If we only had a brain
by Tom Sullivan
At Foreign Policy, Stephan Walt considers what America might be doing if we were really serious about addressing terrorism. For some reason, he doesn’t think we are.
Jumping around here.
I’m positive organizations like Fox News and CNN do not intend to help al Qaeda or the Islamic State, but that is in fact precisely what they are doing.
[snip]
One of the best ways to discredit extremist movements is to make them look ridiculous, so that joining or backing them is seen as stupid, uncool, or embarrassing. Instead of constantly portraying the Islamic State and its ilk as cruel, cunning, fanatical, dedicated, dangerous, etc., we should spend at least as much time depicting them as ignorant, backward, inept, misguided, and absurd.

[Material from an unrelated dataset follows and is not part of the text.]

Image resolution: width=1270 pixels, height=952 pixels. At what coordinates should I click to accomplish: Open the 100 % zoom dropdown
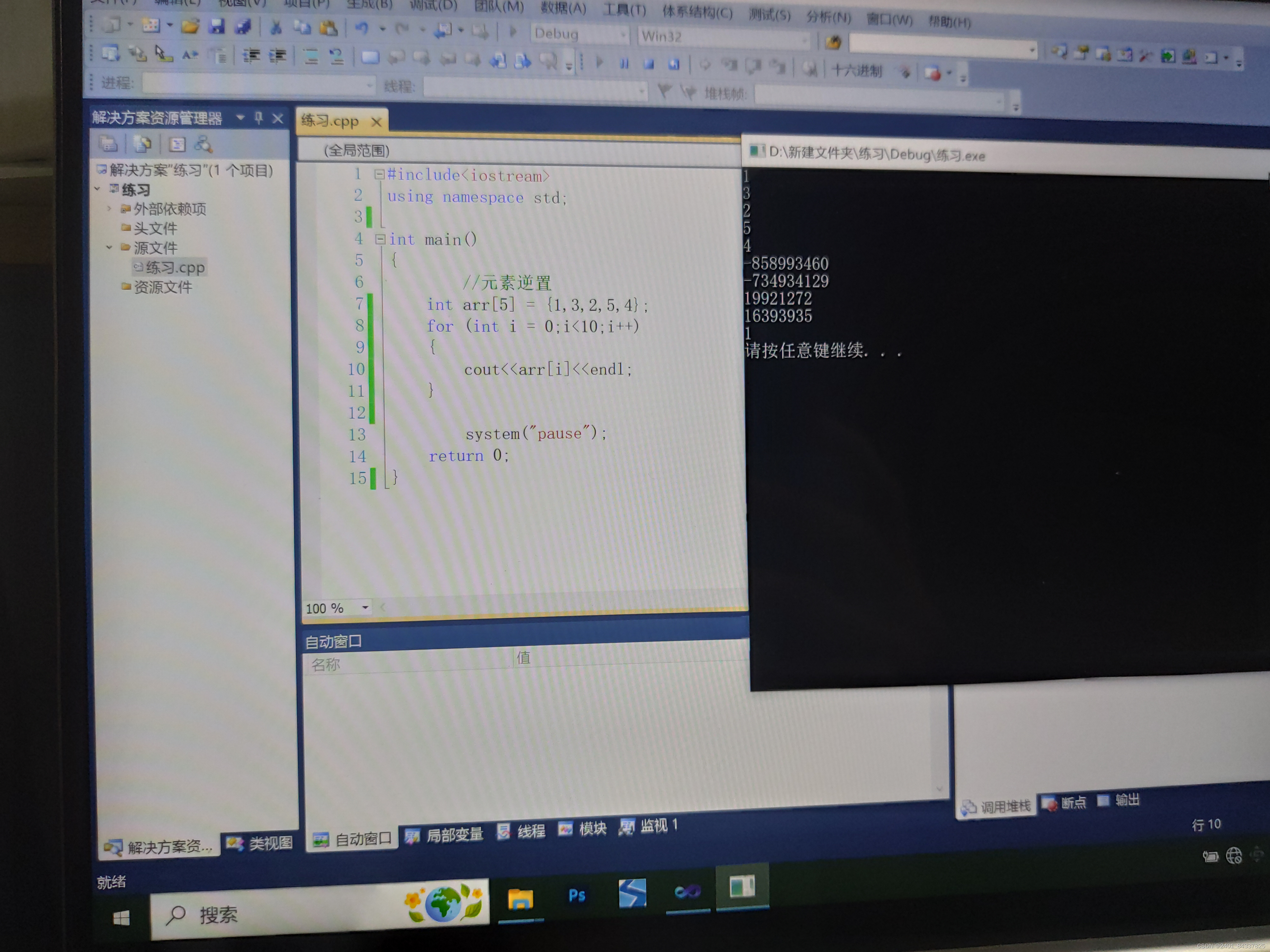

Neutralize the fear? What a concept. Walt offers a couple of examples. Apparently this is how it is done in Middle Eastern countries.
Walt also thinks we should have a serious discussion of how U.S. foreign policy contributes to the problem:
Even now, there is a widespread tendency to believe extremist violence comes out of nowhere or that it occurs because some unfortunate individuals are frustrated by their inability to find meaningful lives and thus vulnerable to fantasies of various sorts. To be sure, people alienated from the societies in which they dwell are sometimes drawn to acts of mass violence, but that fact hardly means U.S. foreign policy is irrelevant. As I pointed out back in 2009, the United States is directly or indirectly responsible for the deaths of hundreds of thousands of Muslims over the past three decades, a sum vastly greater than the number of Americans killed by Muslims. It would be remarkable indeed if our actions had not led a small fraction of their co-religionists to want to retaliate in some way.
To say this does not justify the slaughter of innocents or suggest even remotely that what groups like the Islamic State are doing is justified. Nor does this imply that U.S. policy is solely responsible for this problem. Rather, my point is that any serious effort to address this problem has to begin by understanding its origins. If we ignore any of the key underlying causes, we are likely to keep doing things that nurture and sustain the very behavior we are trying to prevent.
Learning from the past is not allowed. Walt quotes here Ernst May of the 9/11 Commission:
“[T]he report skirts the question of whether American policies and actions fed the anger that manifested itself on September 11…. [it] is weak in laying out evidence for the alternative argument that the World Trade Center, the Pentagon, and the Capitol might not have been targeted absent America’s identification with Israel, support for regimes such as those in Saudi Arabia, Egypt, and Pakistan, and insensitivity to Muslims’ feelings about their holy places. The commissioners believed that American foreign policy was too controversial to be discussed except in recommendations written in the future tense. Here we compromised our commitment to set forth the full story.”
We don’t do nuance. We never do nuance. Nuance is for losers. If Trump hasn’t said it yet, give him time.